As mentioned above, if you have related data that consists of a large number of small files it is strongly recommended to pack the files into a larger archive file for long term storage and transfer. A single large file makes more efficient use of the file system and is easier to move, copy and transfer because significantly fewer metadata operations are required. Archive files can be created using tools like tar and zip. We have already met tar when we talked about data transfer earlier.

/hpc-intro/Schematic%20of%20network%20bandwidth
Schematic diagram of bandwidth and latency for disk and network I/O. Each of the components on the figure is connected by a blue line of width proportional to the interface bandwidth. The small mazes at the link points illustrate the latency of the link, with more tortuous mazes indicating higher latency.

Consider the Best Way to Transfer Data

If you are transferring large amounts of data you will need to think about what may affect your transfer performance. It is always useful to run some tests that you can use to extrapolate how long it will take to transfer your data.

Say you have a “data” folder containing 10,000 or so files, a healthy mix of small and large ASCII and binary data. Which of the following would be the best way to transfer them to FarmShare?

  1. [you@laptop:~]$ scp -r data SUNetID@login.farmshare.stanford.edu:~/
    
  2. [you@laptop:~]$ rsync -ra data SUNetID@login.farmshare.stanford.edu:~/
    
  3. [you@laptop:~]$ rsync -raz data SUNetID@login.farmshare.stanford.edu:~/
    
  4. [you@laptop:~]$ tar -cvf data.tar data
    [you@laptop:~]$ rsync -raz data.tar SUNetID@login.farmshare.stanford.edu:~/
    
  5. [you@laptop:~]$ tar -cvzf data.tar.gz data
    [you@laptop:~]$ rsync -ra data.tar.gz SUNetID@login.farmshare.stanford.edu:~/
    

Solution

  1. scp will recursively copy the directory. This works, but without compression.
  2. rsync -ra works like scp -r, but preserves file information like creation times. This is marginally better.
  3. rsync -raz adds compression, which will save some bandwidth. If you have a strong CPU at both ends of the line, and you’re on a slow network, this is a good choice.
  4. This command first uses tar to merge everything into a single file, then rsync -z to transfer it with compression.

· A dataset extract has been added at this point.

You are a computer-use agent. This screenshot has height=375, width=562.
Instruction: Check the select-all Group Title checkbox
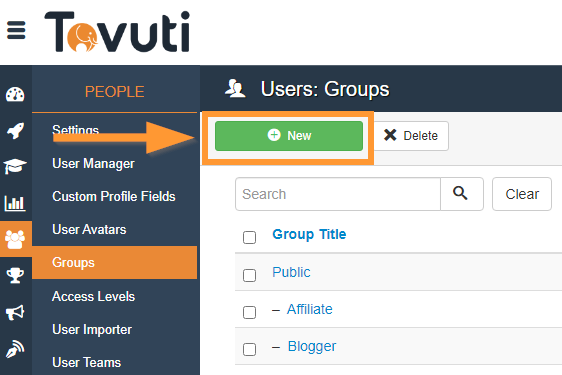tap(249, 237)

With this large number of files, metadata overhead can hamper your transfer, so this is a good idea.
  5. This command uses tar -z to compress the archive, then rsync to transfer it. This may perform similarly to #4, but in most cases (for large datasets), it’s the best combination of high throughput and low latency (making the most of your time and network connection).

Key Points

  • Be careful how you use the login node.

  • Your data on the system is your responsibility.

  • Plan and test large data transfers.

  • It is often best to convert many files to a single archive file before transferring.